**What to produce:** Copy out, word for word, the span that starts at the line containing "Given: Open the darkroom test link" and ends at the line containing "click(1239, 428)", both of those lines included, and nothing else.
────────────────
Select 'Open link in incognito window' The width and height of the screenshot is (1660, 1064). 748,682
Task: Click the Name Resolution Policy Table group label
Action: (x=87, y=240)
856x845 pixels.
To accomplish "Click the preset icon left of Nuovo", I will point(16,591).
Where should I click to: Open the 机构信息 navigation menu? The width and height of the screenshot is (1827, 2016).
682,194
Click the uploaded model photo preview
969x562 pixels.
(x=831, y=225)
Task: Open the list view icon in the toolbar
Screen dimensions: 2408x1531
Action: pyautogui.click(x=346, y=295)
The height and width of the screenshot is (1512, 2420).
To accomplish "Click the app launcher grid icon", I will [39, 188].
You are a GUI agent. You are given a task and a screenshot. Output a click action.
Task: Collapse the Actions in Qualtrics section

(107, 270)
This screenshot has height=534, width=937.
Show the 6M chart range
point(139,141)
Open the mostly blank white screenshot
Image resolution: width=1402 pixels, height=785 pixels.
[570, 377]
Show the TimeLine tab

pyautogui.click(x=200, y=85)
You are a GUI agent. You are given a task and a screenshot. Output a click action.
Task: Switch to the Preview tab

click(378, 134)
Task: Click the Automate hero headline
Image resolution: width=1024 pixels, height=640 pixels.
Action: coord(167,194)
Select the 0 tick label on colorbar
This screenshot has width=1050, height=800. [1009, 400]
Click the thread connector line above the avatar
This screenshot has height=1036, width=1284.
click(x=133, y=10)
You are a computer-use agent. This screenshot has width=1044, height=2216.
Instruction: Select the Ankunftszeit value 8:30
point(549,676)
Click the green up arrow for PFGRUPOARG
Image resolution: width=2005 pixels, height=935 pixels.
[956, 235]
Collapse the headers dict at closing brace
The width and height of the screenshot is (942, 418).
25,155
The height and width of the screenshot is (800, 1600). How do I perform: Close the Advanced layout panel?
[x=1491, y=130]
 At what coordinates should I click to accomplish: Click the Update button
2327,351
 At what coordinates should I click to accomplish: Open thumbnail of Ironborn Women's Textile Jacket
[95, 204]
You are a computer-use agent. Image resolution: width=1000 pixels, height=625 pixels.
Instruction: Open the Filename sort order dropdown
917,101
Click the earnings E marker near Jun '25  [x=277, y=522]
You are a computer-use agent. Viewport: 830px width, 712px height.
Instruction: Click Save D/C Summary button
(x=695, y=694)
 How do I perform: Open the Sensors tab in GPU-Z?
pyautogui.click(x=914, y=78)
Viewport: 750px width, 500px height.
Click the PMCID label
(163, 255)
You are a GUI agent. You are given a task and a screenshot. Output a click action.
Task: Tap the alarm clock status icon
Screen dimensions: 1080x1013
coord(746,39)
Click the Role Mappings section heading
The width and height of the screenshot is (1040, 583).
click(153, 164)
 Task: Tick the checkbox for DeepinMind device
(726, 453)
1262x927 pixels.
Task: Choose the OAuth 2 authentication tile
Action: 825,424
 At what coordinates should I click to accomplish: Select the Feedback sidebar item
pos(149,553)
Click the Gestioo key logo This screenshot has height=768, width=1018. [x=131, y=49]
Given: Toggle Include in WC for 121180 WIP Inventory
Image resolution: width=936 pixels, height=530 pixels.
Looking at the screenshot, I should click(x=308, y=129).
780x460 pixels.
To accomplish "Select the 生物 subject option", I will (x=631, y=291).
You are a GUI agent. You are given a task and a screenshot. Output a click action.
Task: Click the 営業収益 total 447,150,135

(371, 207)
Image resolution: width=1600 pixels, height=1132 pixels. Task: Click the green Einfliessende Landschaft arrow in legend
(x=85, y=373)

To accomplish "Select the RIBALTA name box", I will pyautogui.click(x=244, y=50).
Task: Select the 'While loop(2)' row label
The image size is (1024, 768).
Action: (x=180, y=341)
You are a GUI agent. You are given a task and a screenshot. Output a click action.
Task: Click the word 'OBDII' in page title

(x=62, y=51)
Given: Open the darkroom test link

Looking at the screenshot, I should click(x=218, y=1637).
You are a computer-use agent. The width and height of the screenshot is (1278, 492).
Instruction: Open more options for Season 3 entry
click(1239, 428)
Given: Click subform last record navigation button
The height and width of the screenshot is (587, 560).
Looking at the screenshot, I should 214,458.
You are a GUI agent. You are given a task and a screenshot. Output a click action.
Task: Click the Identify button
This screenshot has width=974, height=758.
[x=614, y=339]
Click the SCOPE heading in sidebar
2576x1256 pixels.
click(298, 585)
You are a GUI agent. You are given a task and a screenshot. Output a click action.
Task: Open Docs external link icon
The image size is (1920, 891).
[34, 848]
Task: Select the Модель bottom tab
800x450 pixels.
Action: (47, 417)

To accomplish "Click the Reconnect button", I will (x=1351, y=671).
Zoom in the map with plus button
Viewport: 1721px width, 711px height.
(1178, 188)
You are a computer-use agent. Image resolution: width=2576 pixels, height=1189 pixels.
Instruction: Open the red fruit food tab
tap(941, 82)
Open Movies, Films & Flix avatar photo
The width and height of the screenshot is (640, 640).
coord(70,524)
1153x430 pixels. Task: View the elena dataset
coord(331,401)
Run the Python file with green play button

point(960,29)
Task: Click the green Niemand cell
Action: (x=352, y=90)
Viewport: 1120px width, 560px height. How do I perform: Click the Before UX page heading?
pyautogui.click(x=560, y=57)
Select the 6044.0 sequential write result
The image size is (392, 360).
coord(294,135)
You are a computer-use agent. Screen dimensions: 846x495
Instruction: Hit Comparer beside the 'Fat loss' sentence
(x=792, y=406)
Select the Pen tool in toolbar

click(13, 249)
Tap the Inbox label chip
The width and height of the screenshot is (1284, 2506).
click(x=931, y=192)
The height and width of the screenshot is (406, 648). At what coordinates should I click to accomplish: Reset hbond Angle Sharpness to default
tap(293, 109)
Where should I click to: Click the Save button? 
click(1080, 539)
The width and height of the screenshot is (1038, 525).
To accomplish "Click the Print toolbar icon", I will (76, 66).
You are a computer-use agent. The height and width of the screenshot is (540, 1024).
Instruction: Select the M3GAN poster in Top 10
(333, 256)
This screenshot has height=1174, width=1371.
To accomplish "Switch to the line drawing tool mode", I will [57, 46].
────────────────
**Output:**
Given: Open the darkroom test link

Looking at the screenshot, I should click(x=218, y=1637).
You are a computer-use agent. The width and height of the screenshot is (1278, 492).
Instruction: Open more options for Season 3 entry
click(1239, 428)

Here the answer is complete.